== Brief ==
Copy the rows word for word, from the start of the rows through the line that contains "tap(682, 88)".

>> begin Data for processing

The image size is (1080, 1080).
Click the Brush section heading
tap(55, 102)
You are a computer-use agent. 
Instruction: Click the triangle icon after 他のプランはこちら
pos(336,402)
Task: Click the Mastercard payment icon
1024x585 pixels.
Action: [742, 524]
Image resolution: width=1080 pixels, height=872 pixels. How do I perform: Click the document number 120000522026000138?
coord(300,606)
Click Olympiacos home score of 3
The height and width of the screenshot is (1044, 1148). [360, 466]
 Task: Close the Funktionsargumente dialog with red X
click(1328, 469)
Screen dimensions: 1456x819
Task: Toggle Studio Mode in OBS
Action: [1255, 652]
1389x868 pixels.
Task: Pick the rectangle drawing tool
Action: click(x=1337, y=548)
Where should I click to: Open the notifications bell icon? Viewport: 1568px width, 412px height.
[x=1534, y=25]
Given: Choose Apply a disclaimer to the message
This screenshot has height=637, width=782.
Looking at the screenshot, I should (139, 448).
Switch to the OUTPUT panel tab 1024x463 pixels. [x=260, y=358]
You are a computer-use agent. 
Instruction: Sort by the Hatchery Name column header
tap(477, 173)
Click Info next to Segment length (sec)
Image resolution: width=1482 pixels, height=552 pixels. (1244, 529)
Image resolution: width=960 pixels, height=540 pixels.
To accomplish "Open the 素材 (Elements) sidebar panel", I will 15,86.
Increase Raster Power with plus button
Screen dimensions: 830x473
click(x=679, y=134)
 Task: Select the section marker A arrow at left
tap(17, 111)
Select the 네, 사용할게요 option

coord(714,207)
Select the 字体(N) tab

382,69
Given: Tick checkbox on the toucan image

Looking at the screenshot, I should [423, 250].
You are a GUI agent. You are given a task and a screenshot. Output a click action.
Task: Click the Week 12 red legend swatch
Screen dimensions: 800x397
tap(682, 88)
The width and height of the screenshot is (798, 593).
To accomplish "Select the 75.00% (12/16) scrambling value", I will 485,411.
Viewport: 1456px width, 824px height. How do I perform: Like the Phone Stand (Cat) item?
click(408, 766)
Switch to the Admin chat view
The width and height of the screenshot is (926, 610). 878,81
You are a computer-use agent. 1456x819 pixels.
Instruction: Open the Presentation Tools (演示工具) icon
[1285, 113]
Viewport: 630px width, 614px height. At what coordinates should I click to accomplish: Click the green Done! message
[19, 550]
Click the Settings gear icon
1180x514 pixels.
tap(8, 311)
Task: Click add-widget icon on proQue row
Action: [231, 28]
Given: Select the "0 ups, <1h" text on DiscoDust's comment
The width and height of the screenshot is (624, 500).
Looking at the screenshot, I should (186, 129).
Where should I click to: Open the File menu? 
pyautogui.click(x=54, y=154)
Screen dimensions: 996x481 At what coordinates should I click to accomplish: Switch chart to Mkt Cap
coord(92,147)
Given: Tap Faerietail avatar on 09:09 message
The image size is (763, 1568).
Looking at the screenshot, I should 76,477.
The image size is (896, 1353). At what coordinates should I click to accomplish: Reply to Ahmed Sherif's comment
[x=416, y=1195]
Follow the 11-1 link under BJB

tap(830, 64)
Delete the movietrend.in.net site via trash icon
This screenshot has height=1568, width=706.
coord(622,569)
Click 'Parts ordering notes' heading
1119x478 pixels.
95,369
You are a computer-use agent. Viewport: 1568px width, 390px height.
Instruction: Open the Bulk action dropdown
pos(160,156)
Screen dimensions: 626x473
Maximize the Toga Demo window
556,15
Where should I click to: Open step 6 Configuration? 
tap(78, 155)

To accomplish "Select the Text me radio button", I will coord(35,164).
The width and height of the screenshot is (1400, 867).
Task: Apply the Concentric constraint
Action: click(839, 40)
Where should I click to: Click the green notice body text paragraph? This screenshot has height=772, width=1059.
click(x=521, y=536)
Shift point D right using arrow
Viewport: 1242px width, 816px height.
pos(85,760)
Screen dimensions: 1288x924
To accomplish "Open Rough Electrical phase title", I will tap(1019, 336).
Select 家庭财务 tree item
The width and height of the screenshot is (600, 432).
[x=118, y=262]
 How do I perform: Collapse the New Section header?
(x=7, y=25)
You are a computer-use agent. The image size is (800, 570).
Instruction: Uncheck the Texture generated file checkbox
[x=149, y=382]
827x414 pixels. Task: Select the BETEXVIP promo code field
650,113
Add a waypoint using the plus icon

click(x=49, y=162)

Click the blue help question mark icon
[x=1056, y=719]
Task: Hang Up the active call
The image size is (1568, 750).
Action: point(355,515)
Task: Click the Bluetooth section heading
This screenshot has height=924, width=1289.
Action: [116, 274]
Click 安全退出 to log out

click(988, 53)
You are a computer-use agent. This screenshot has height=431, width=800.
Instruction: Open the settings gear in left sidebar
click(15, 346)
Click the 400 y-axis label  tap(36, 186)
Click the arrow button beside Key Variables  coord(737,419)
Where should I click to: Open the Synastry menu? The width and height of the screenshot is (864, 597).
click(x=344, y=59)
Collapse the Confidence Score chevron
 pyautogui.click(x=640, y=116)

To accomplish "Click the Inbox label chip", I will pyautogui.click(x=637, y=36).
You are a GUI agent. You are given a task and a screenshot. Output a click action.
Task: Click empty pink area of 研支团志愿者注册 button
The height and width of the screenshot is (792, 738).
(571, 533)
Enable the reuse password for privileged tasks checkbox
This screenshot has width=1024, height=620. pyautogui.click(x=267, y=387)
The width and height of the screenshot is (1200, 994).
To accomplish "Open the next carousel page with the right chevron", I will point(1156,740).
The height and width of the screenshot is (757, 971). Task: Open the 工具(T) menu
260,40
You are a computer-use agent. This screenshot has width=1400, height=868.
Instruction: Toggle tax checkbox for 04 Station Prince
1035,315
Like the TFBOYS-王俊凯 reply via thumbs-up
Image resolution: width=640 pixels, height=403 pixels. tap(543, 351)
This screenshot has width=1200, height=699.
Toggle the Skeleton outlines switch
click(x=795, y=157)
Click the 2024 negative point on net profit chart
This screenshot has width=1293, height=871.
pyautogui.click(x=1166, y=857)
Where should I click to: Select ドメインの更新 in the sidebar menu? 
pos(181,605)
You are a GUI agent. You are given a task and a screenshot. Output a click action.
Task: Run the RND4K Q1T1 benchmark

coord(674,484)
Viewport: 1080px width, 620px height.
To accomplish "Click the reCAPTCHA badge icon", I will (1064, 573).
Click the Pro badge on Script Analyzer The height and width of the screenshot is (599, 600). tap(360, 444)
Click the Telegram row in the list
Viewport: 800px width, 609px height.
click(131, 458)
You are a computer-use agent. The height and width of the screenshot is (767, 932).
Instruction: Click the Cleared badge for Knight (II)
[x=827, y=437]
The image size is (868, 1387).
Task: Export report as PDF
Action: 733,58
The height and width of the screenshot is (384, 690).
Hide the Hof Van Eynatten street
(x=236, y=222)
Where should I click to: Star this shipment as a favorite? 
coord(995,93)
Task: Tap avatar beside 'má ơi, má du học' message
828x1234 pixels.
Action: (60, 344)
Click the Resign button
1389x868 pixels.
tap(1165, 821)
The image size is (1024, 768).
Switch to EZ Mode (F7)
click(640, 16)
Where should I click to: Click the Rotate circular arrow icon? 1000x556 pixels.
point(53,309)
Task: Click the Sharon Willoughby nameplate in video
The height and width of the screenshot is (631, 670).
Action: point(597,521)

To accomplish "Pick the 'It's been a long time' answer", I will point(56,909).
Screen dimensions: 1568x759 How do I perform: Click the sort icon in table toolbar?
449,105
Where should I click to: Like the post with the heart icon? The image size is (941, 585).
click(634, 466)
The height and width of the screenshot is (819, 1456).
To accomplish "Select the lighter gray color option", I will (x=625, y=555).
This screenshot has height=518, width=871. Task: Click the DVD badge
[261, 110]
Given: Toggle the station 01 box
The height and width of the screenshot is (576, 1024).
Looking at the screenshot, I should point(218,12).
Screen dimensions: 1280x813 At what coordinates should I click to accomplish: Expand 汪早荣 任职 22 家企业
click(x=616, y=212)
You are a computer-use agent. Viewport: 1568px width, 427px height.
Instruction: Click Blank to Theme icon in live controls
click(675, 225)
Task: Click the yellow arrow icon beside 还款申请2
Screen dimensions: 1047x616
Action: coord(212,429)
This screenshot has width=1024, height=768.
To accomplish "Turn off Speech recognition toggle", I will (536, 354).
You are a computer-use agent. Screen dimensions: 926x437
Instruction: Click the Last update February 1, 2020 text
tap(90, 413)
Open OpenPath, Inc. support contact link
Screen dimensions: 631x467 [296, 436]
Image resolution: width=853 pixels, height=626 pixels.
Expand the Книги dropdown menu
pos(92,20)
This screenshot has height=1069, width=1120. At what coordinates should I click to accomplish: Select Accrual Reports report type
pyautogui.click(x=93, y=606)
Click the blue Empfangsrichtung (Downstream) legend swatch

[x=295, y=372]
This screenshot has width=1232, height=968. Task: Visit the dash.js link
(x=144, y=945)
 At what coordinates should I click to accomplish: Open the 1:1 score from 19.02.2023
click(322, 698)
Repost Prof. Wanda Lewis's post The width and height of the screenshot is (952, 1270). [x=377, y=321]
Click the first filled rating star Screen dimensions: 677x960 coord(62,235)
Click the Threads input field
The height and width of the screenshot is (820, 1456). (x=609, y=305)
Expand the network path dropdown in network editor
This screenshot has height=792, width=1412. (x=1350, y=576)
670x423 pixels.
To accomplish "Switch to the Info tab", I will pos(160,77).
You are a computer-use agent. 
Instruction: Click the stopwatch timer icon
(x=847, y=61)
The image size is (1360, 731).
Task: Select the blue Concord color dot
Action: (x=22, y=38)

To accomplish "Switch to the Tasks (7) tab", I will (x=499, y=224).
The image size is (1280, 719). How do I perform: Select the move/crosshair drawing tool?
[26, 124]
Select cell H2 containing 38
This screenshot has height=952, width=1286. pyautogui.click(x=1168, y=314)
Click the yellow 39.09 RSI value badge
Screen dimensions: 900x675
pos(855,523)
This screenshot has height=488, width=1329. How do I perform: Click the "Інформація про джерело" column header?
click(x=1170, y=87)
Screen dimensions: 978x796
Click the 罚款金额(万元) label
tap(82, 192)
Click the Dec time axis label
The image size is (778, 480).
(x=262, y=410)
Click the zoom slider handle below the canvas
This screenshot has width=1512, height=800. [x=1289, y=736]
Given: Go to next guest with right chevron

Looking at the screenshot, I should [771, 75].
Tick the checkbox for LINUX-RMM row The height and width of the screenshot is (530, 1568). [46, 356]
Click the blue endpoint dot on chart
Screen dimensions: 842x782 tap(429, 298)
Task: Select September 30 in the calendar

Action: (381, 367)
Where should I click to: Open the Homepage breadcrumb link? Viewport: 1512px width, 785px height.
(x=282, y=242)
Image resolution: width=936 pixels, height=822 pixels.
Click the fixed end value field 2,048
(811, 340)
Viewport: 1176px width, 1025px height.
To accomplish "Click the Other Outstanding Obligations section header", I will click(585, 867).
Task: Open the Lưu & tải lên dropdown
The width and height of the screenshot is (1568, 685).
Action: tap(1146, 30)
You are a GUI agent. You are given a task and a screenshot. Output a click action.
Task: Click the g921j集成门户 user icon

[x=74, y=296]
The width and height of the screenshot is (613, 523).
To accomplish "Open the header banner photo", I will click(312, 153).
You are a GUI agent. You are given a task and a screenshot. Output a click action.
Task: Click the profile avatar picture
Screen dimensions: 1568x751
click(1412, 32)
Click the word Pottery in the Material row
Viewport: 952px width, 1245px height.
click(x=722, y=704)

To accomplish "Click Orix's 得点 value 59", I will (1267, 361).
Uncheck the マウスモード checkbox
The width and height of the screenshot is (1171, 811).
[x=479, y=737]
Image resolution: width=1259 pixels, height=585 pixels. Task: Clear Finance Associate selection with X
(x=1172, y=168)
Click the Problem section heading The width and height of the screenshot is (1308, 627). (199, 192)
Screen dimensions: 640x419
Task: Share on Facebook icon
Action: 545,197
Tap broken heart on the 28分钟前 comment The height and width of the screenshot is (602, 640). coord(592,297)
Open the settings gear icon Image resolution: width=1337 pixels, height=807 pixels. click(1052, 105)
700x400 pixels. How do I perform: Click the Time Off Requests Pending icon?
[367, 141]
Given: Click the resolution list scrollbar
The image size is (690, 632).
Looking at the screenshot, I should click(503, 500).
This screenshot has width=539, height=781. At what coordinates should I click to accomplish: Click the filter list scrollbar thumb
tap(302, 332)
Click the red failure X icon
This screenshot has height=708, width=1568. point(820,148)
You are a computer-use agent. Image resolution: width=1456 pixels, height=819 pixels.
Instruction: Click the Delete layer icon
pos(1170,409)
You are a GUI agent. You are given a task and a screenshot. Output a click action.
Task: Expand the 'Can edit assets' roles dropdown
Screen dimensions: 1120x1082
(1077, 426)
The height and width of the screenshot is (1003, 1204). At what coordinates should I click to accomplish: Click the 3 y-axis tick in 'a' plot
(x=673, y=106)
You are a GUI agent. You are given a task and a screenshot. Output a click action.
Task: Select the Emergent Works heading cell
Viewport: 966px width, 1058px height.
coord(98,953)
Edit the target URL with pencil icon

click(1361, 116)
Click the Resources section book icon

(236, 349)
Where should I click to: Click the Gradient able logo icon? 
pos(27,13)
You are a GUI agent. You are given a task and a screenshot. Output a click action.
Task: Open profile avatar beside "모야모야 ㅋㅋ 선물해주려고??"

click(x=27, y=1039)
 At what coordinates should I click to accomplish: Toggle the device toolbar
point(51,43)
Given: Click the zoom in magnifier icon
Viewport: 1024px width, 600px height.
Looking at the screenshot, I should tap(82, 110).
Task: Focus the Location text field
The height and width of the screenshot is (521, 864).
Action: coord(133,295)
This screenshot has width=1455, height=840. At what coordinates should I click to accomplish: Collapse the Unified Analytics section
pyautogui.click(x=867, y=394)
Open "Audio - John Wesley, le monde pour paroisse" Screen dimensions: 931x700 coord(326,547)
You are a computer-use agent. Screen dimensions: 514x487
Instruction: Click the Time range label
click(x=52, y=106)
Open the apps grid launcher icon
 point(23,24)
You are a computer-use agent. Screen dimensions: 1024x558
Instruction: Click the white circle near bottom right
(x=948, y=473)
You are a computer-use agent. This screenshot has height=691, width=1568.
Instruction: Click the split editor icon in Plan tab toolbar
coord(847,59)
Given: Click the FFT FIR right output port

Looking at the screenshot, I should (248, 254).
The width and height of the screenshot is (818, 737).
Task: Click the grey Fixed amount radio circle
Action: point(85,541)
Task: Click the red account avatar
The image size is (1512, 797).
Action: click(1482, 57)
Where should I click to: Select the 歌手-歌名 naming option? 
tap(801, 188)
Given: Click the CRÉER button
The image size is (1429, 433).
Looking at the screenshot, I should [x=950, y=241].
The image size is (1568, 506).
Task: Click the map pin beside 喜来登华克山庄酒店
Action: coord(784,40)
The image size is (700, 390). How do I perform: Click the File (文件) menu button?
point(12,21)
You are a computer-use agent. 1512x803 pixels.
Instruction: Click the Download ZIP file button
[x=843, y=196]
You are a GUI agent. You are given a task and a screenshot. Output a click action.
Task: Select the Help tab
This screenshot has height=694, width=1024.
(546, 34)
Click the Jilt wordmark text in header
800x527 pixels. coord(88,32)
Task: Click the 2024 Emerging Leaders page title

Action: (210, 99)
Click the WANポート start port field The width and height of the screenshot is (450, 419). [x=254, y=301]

>> end Data for processing

== Full answer ==
The image size is (1080, 1080).
Click the Brush section heading
tap(55, 102)
You are a computer-use agent. 
Instruction: Click the triangle icon after 他のプランはこちら
pos(336,402)
Task: Click the Mastercard payment icon
1024x585 pixels.
Action: [742, 524]
Image resolution: width=1080 pixels, height=872 pixels. How do I perform: Click the document number 120000522026000138?
coord(300,606)
Click Olympiacos home score of 3
The height and width of the screenshot is (1044, 1148). [360, 466]
 Task: Close the Funktionsargumente dialog with red X
click(1328, 469)
Screen dimensions: 1456x819
Task: Toggle Studio Mode in OBS
Action: [1255, 652]
1389x868 pixels.
Task: Pick the rectangle drawing tool
Action: click(x=1337, y=548)
Where should I click to: Open the notifications bell icon? Viewport: 1568px width, 412px height.
[x=1534, y=25]
Given: Choose Apply a disclaimer to the message
This screenshot has height=637, width=782.
Looking at the screenshot, I should (139, 448).
Switch to the OUTPUT panel tab 1024x463 pixels. [x=260, y=358]
You are a computer-use agent. 
Instruction: Sort by the Hatchery Name column header
tap(477, 173)
Click Info next to Segment length (sec)
Image resolution: width=1482 pixels, height=552 pixels. (1244, 529)
Image resolution: width=960 pixels, height=540 pixels.
To accomplish "Open the 素材 (Elements) sidebar panel", I will 15,86.
Increase Raster Power with plus button
Screen dimensions: 830x473
click(x=679, y=134)
 Task: Select the section marker A arrow at left
tap(17, 111)
Select the 네, 사용할게요 option

coord(714,207)
Select the 字体(N) tab

382,69
Given: Tick checkbox on the toucan image

Looking at the screenshot, I should [423, 250].
You are a GUI agent. You are given a task and a screenshot. Output a click action.
Task: Click the Week 12 red legend swatch
Screen dimensions: 800x397
tap(682, 88)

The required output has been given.